Day Two: It had rained the night before the race.  As I’m pre-riding the course I try and decide what line everyone will be taking through the mud, and I practice taking the other line.  Today’s course is different, it’s more technical.  As a mountain biker, we wait for conditions like this to slow everyone down.  Well, everyone but us.

The whistle blows, and I manage to get into 5th or 6th position going into the straight away.  We hit the mud and I take the line nobody wants, straight through the mud.  That decision puts me into 3rd and I’m starting to feel nervous.  We put a tiny gap in between us and the rest of the field, and I start telling the ladies we need to move.  We come up to the incline before the log over, and the girl in 2nd goes to the right and end up dismounting.  I take the left line, through two trees, and I never see her again.  Heading into the woods with the girl in 1st, I tell her, “we need to go faster, we have a gap, let’s go.”  The girl tells me she can’t, so I pass her and destroy myself to try and put as much distance between us.

I’m going into my second lap and James is yelling that I have a 16 second gap.  He starts telling me that I can’t let up; I need to put as many bodies between me and the rest of my field.  So I start picking off the 45+ riders that started in front of me.  In my head, I’m going over what James told me this morning.  Drill the first two laps as hard as you can, and then reassess when you get to the next.  I go into the third lap and I decide that I’m going to push it just as hard, don’t let up.  James yells out to me that he can’t even count the seconds between me and 2nd, so dial it back and ride smooth.

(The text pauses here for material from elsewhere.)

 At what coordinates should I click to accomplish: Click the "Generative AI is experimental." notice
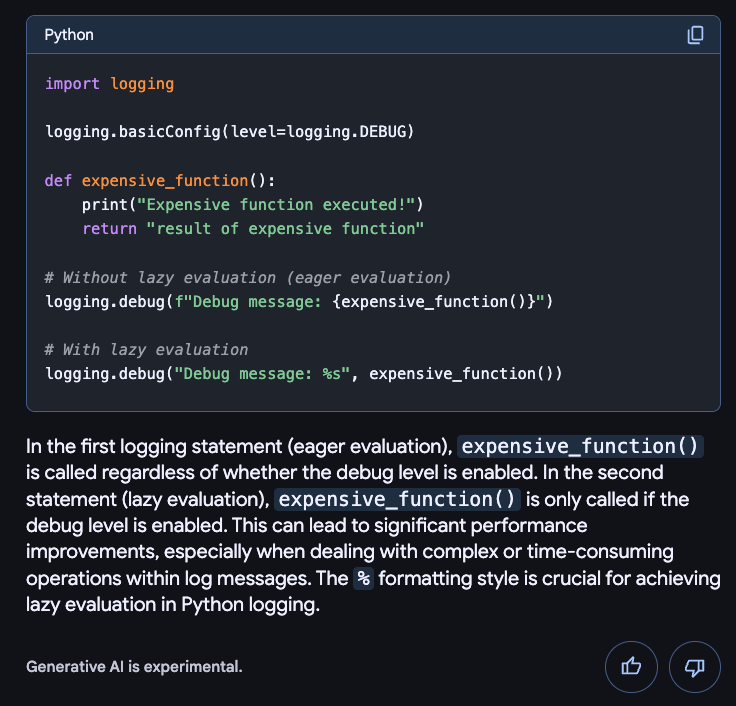(134, 666)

I really wasn’t sure if there was going to be time to relax so I tell myself that I can sit on the floor and rest in 20 minutes.  It’s just a regular interval.  You can do anything for 20 minutes.  The junior boys pass me over the barriers before the final lap, and my teammate Eric yells out to use them for the last lap.  But they dial their pace back and I start yelling at them that they need to go faster; no time to play games here.  We go through the woods and I run into Jenny and Christy, who are in 1st and 2nd in the 45+ Category.  Christy is waiving me by, but I decide playing it smart is more important.

I go over the barriers for the last time, and I’m finally able to look back and see not a single soul behind me.  Holy crap, I did it.  The pain face turned into a huge smile as I rounded the final turns before rolling through the finish solo.  In that moment I realized I did it.  I did it alone, by myself, with no help.  I went out of my comfort zone, risking complete failure, and I succeeded.  Twenty-four seconds separated me from 2nd place, and I did it by myself.